À la sortie du métro "Grands boulevards" (anciennement "Rue Montmartre"), à l’intersection nord du boulevard et de la rue du Faubourg-Montmartre, trône encore un beau café à la longue terrasse, dont l’aménagement intérieur a été récemment refait (et le prix des consommations également…).

Il s’agit du café Brébant, dont le glorieux passé pourrait y être davantage mis en valeur. C’est l’ancien hôtel Dezègre, devenu café des Grands Hommes, puis café Mathon, puis café d’Allez, puis, en 1865, hôtel restaurant Brébant. À partir de 1869-1870, Brébant succède au restaurant Magny (situé alors rue Contrescarpe-Dauphine - aujourd’hui rue Mazet), désormais trop petit pour accueillir des dîners rassemblant les frères Goncourt, Sainte-Beuve, Renan, Taine, Saint-Victor, Tourguénieff, Soulié, Flaubert, Burty, Berthelot… La règle y était que rien ne serait répété à l’extérieur. Les frères Goncourt l’enfreindront joyeusement dans leur Journal.
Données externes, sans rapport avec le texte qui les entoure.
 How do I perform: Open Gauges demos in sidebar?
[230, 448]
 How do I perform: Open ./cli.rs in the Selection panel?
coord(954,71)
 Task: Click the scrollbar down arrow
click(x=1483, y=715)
Journal des Goncourt, 24 janvier 1871, pendant le siège de Paris et quelques semaines avant le début de la Commune :

Chez Brébant, dans la petite antichambre qui précède le grand cabinet, où l’on dîne, tout le monde comme brisé, épars sur le canapé, sur les fauteuils, parle à voix basse, ainsi que dans la chambre d’un malade, des tristes choses du jour, et du lendemain qui nous attend.
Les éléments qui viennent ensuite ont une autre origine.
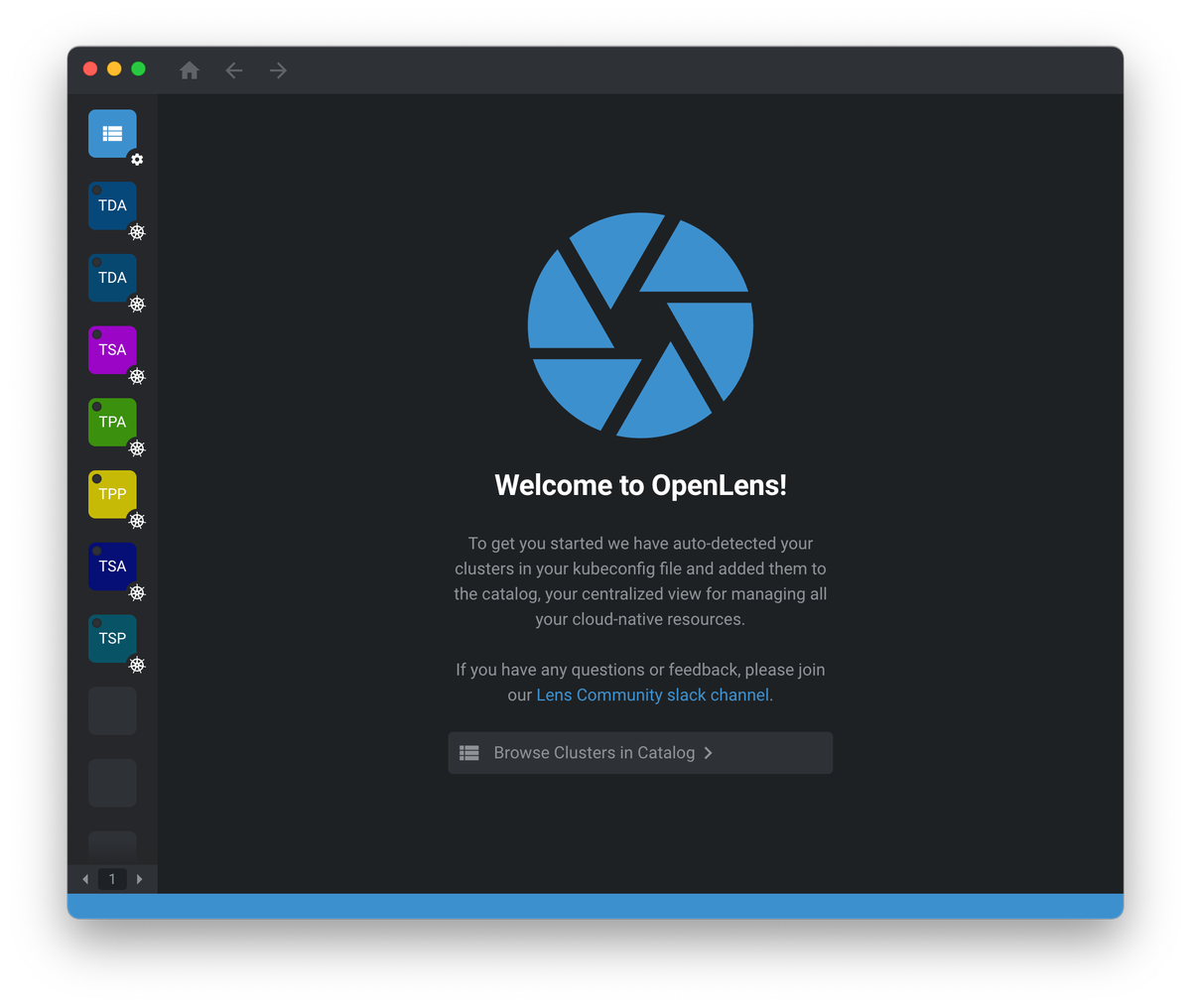Open the Catalog icon in the hotbar
1191x1008 pixels.
coord(112,133)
On se demande si Trochu n’est pas un fou. À ce propos, quelqu’un dit avoir eu communication d’une affiche imprimée, mais non affichée, destinée à la mobile, où le dit Trochu parle de Dieu et de la Vierge, comme en parlerait un mystique.

Dans un coin, un autre de nous fait remarquer que ce qu’il y a surtout de criminel, chez deux hommes, comme Trochu et comme Favre, c’est d’avoir été dans l’intimité des désespérateurs, dès le principe, et cependant d’avoir, par leurs discours, leurs proclamations, donné à la multitude la croyance, la certitude d’une délivrance, certitude qu’ils lui ont laissée jusqu’au dernier moment, « et il y a là, reprend du Mesnil, un danger : c’est qu’on ne sait pas, la capitulation signée, si elle ne sera pas rejetée par la portion virile de Paris ? »

Renan et Nefftzer font des signes de dénégation.

« Prenez garde, continue du Mesnil, on ne vous parle pas de l’élément révolutionnaire, on vous parle de l’élément énergique bourgeois, de la partie des compagnies de marche qui s’est battue, et veut se battre, et ne peut accepter comme ça, tout à coup, cette livraison de ses fusils et de ses canons. »

Deux fois on a annoncé le dîner, mais personne n’a entendu.

On se met enfin à table.

Chacun tire son morceau de pain.

— Au fait, dit je ne sais plus qui, vous savez comment Bauer a baptisé Trochu : « un Ollivier à cheval ! »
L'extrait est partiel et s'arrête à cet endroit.